## begin Material supplied
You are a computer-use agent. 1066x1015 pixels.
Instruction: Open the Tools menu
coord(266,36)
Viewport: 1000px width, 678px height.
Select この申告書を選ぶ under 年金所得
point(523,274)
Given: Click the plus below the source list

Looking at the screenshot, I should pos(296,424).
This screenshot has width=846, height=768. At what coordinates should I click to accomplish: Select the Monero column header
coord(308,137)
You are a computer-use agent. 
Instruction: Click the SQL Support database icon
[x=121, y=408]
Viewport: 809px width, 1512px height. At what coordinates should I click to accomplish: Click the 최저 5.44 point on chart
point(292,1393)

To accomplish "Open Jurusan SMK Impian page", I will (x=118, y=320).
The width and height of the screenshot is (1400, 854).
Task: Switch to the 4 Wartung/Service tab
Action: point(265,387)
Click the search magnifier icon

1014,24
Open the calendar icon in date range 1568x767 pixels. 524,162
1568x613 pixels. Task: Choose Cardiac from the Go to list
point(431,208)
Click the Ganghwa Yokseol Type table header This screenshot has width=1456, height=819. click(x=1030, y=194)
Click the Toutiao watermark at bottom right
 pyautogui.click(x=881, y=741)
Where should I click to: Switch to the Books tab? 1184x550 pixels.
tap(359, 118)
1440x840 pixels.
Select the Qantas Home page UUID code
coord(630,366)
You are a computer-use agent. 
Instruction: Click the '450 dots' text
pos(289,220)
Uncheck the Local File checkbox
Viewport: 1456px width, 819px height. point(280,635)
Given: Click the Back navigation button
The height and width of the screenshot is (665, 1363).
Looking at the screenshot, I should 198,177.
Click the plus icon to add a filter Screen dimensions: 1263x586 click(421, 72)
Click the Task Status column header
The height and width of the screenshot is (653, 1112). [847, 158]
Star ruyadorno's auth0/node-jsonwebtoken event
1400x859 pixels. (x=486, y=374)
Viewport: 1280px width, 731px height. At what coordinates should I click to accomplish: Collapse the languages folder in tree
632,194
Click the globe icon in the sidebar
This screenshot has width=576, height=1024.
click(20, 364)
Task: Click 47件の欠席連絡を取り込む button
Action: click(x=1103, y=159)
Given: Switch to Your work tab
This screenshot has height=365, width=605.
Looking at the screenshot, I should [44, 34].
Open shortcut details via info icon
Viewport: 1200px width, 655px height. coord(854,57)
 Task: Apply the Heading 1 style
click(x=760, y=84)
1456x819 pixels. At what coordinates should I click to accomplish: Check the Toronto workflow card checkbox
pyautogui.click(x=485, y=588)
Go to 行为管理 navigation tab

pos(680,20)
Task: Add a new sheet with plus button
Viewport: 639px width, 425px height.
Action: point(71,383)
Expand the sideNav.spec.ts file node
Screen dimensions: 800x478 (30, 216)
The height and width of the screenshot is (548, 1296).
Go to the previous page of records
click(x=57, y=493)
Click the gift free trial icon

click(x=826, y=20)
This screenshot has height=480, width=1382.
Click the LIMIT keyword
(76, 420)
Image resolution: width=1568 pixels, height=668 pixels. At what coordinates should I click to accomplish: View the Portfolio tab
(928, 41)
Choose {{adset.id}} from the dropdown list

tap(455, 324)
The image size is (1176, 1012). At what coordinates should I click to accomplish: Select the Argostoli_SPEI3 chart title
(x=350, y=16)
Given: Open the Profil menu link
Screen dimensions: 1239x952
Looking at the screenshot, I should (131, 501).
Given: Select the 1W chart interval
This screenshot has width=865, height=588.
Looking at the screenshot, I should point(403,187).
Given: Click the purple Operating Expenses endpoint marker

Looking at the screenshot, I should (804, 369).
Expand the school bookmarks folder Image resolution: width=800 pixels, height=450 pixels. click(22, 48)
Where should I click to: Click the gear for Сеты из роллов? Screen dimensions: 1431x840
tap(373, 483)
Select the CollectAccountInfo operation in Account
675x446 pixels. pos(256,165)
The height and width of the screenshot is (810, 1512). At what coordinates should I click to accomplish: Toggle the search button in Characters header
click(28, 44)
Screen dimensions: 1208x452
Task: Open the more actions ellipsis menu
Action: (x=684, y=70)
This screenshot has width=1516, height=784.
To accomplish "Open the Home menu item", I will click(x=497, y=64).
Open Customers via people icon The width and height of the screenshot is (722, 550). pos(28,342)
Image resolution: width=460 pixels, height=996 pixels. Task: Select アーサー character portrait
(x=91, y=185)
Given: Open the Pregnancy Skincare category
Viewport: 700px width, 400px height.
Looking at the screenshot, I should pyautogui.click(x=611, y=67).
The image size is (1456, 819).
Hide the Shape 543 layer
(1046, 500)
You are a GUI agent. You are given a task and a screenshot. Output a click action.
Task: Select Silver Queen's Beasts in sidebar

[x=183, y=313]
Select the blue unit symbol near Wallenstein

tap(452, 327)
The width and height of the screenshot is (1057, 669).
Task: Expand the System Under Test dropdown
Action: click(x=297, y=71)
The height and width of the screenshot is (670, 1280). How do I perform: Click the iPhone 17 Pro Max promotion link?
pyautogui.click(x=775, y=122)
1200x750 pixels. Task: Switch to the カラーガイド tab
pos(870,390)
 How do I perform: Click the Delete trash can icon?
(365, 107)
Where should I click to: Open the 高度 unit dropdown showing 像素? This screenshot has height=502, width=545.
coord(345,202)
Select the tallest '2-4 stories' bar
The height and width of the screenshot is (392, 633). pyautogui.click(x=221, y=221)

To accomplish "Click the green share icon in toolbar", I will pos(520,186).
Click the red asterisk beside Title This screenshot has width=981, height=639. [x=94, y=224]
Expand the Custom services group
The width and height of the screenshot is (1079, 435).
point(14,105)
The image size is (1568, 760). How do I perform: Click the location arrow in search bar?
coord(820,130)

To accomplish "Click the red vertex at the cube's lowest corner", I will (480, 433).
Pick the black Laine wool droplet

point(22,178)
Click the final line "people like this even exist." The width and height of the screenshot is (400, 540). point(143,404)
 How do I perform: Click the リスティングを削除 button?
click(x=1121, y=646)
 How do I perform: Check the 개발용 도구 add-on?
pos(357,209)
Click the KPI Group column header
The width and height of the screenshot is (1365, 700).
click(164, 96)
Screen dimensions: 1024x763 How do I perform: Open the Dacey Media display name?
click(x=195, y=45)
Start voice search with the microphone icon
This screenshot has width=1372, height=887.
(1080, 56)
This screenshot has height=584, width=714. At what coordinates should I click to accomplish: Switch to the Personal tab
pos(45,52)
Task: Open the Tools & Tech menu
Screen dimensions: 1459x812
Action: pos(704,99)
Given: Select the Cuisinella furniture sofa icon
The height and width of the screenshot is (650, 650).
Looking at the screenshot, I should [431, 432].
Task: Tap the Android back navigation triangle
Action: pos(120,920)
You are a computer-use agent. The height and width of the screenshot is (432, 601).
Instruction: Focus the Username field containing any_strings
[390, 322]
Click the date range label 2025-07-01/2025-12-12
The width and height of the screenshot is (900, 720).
## end Material supplied
== Task requirements ==
Write out the lines starting at the one that contains "1440x840 pixels." and ending at the one that contains "Looking at the screenshot, I should 198,177.", keeping every character as it appears.

== Task answer ==
1440x840 pixels.
Select the Qantas Home page UUID code
coord(630,366)
You are a computer-use agent. 
Instruction: Click the '450 dots' text
pos(289,220)
Uncheck the Local File checkbox
Viewport: 1456px width, 819px height. point(280,635)
Given: Click the Back navigation button
The height and width of the screenshot is (665, 1363).
Looking at the screenshot, I should 198,177.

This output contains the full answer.